→ Problem to work on
Copy out the data from the line containing "Choose the 14,500 fare on MAR 08" down to the line containing "Click the help", including both of those lines, with no changes.

.....

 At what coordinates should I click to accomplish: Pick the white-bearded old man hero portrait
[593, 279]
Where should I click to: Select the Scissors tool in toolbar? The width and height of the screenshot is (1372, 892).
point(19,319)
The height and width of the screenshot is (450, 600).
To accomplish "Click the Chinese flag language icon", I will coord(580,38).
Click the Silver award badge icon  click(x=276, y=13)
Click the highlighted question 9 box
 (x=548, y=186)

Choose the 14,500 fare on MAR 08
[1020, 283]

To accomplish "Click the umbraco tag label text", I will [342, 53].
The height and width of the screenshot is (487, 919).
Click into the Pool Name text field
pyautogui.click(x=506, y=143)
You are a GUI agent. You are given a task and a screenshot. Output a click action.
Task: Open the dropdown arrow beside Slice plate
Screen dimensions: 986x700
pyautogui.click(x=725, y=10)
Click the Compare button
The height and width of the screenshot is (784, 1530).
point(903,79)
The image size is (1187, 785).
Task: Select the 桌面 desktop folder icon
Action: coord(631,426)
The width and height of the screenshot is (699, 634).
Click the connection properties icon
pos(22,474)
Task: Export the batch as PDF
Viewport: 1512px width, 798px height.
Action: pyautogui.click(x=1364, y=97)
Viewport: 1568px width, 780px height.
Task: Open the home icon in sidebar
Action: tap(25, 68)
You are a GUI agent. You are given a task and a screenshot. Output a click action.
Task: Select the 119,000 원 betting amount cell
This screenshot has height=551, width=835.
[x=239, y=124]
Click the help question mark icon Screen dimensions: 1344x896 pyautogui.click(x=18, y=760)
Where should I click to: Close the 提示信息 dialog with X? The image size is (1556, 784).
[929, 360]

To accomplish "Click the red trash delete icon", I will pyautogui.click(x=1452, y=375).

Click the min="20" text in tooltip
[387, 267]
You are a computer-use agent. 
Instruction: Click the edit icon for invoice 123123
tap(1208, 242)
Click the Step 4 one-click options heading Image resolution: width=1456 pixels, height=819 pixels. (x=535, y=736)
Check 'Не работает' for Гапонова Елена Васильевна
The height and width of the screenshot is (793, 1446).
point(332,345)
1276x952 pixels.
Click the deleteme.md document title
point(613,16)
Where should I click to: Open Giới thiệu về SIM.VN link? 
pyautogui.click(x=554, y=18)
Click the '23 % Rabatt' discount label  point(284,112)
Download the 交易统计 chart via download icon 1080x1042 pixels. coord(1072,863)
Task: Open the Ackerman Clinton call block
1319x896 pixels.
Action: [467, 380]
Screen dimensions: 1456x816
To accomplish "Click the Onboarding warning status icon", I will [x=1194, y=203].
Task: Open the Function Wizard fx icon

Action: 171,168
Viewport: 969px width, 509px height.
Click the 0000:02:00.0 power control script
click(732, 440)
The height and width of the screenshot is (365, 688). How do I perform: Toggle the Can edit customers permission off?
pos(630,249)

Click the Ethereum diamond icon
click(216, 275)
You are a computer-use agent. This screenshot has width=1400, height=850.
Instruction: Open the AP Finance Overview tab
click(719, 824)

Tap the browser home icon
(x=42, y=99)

.....

→ Final result
Choose the 14,500 fare on MAR 08
[1020, 283]

To accomplish "Click the umbraco tag label text", I will [342, 53].
The height and width of the screenshot is (487, 919).
Click into the Pool Name text field
pyautogui.click(x=506, y=143)
You are a GUI agent. You are given a task and a screenshot. Output a click action.
Task: Open the dropdown arrow beside Slice plate
Screen dimensions: 986x700
pyautogui.click(x=725, y=10)
Click the Compare button
The height and width of the screenshot is (784, 1530).
point(903,79)
The image size is (1187, 785).
Task: Select the 桌面 desktop folder icon
Action: coord(631,426)
The width and height of the screenshot is (699, 634).
Click the connection properties icon
pos(22,474)
Task: Export the batch as PDF
Viewport: 1512px width, 798px height.
Action: pyautogui.click(x=1364, y=97)
Viewport: 1568px width, 780px height.
Task: Open the home icon in sidebar
Action: tap(25, 68)
You are a GUI agent. You are given a task and a screenshot. Output a click action.
Task: Select the 119,000 원 betting amount cell
This screenshot has height=551, width=835.
[x=239, y=124]
Click the help question mark icon Screen dimensions: 1344x896 pyautogui.click(x=18, y=760)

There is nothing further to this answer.